What you have to do ▸
Reproduce each line of the entries that carries "computer".

Pixel coordinate grounding data ▸

○ ○ ○ ○

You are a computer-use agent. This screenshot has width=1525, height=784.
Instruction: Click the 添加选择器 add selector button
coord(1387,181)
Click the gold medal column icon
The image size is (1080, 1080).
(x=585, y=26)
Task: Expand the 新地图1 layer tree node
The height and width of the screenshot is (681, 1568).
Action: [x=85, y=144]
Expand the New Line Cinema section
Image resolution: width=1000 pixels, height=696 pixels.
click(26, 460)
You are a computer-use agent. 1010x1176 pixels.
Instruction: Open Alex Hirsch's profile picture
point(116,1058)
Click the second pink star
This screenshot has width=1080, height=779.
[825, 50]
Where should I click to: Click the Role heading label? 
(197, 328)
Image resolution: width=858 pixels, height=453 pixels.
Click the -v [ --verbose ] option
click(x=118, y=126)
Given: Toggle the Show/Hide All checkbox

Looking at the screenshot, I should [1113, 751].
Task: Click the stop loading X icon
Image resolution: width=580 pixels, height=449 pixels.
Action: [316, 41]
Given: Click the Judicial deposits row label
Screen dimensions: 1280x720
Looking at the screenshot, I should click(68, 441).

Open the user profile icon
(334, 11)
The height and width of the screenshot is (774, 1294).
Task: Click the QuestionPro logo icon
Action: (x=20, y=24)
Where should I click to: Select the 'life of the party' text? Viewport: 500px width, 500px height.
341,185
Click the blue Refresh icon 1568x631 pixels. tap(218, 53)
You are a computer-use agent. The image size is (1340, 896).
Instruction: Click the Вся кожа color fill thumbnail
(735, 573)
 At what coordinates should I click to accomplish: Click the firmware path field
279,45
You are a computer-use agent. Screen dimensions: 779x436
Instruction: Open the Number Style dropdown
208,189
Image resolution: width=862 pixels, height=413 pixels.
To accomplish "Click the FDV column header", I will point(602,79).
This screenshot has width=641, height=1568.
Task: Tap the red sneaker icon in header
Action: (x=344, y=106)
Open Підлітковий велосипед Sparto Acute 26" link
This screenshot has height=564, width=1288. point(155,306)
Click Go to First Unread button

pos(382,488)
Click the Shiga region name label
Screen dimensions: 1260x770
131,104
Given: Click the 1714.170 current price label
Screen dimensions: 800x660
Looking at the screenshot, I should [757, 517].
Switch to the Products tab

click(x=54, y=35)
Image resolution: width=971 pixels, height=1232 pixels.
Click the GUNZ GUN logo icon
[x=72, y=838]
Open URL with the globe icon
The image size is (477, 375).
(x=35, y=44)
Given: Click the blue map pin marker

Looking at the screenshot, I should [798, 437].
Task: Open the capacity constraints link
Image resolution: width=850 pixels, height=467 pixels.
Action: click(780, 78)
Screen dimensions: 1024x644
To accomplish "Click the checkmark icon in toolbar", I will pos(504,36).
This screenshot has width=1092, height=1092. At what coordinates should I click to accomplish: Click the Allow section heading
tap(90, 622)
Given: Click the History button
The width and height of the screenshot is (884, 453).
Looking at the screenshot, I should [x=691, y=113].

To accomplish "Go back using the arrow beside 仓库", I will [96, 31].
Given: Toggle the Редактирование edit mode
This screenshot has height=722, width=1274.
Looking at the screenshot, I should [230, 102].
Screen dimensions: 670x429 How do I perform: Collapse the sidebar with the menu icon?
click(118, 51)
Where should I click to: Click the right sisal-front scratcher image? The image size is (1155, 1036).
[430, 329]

○ ○ ○ ○

Result for this exercise ▸
You are a computer-use agent. This screenshot has width=1525, height=784.
You are a computer-use agent. 1010x1176 pixels.
You are a computer-use agent. The image size is (1340, 896).
You are a computer-use agent. Screen dimensions: 779x436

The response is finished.